Work order: Rewrite every one of the records below, changing "screenshot" to "screen capture" and keeping everything else the same. Leave the pictures out of your answer.

Input data:
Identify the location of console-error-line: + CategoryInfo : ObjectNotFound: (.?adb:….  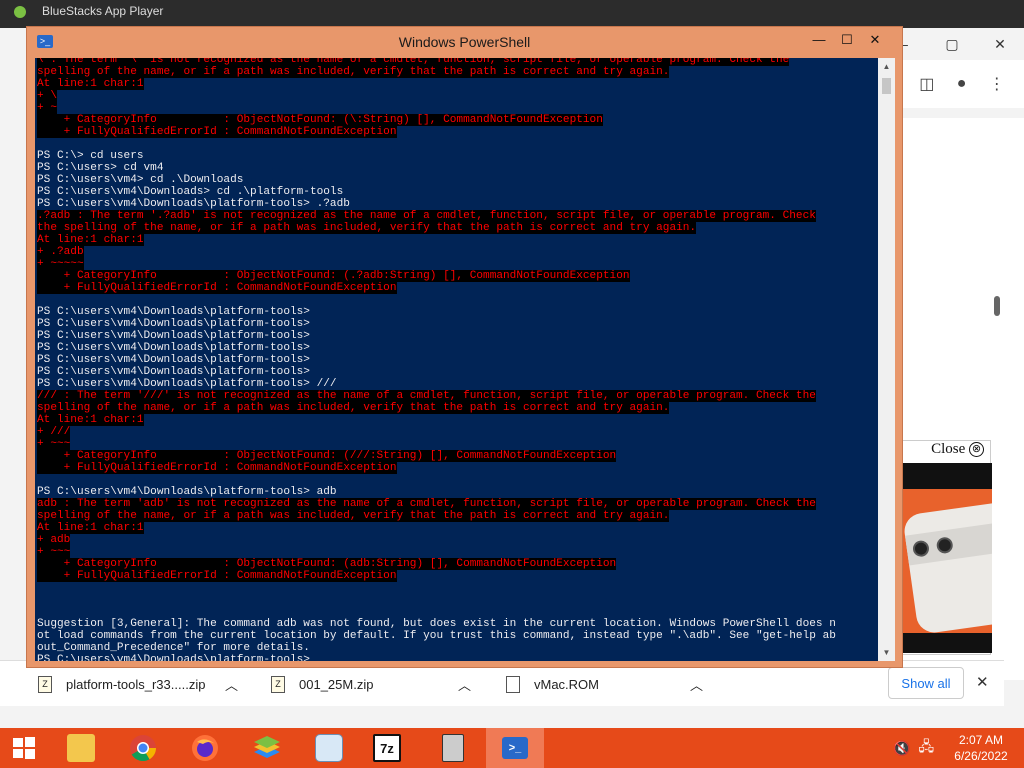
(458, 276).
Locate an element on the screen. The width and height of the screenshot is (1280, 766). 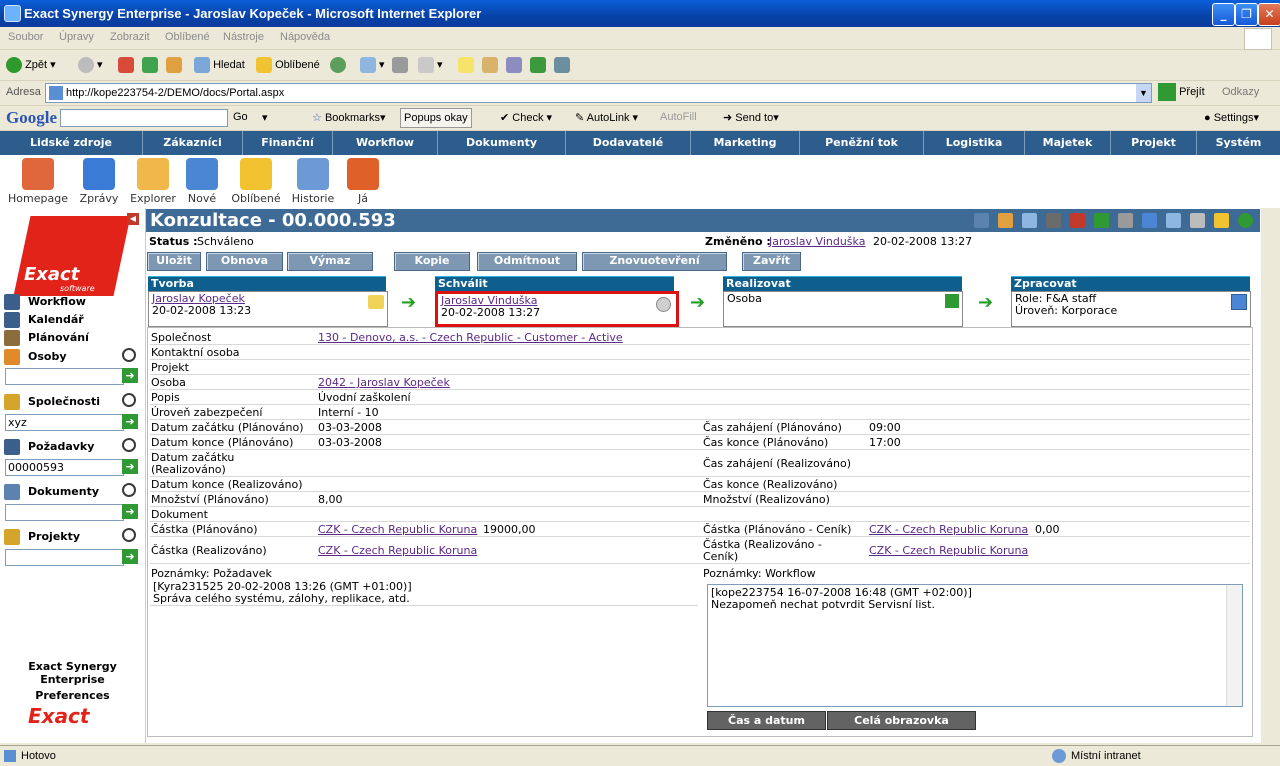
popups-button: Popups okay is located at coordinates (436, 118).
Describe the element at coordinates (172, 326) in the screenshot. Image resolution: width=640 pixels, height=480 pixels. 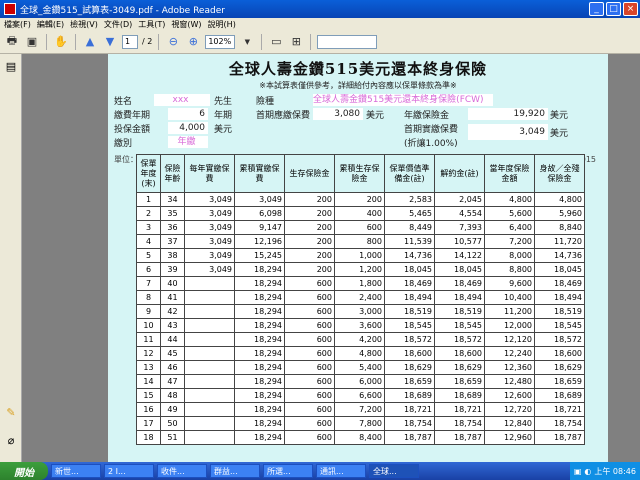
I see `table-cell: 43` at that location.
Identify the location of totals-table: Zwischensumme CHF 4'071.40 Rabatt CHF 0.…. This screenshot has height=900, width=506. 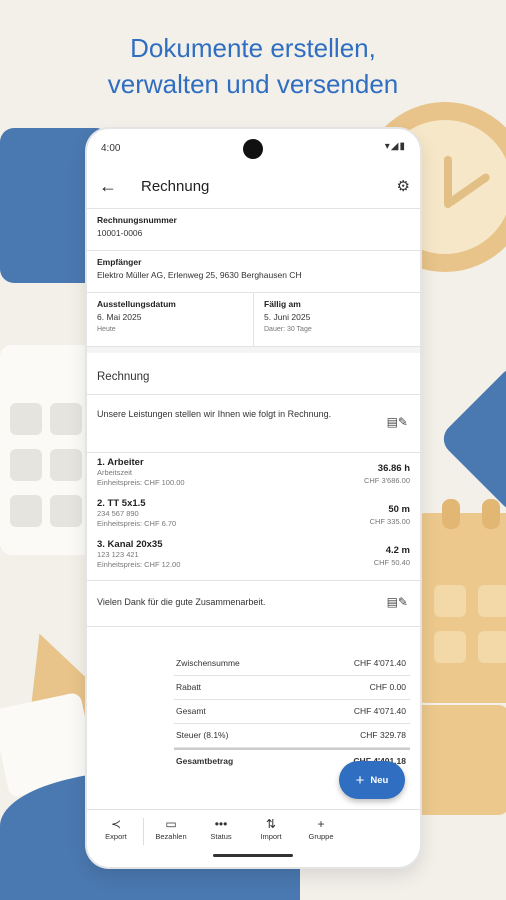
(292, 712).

Output of the task:
Identify the location of console-error-line: + CategoryInfo : ObjectNotFound: (.?adb:….  
(458, 276).
Locate an element on the screen. The width and height of the screen capture is (1280, 766). 
popups-button: Popups okay is located at coordinates (436, 118).
Describe the element at coordinates (172, 326) in the screen capture. Image resolution: width=640 pixels, height=480 pixels. 
I see `table-cell: 43` at that location.
Identify the location of totals-table: Zwischensumme CHF 4'071.40 Rabatt CHF 0.…. This screen capture has height=900, width=506. 
(292, 712).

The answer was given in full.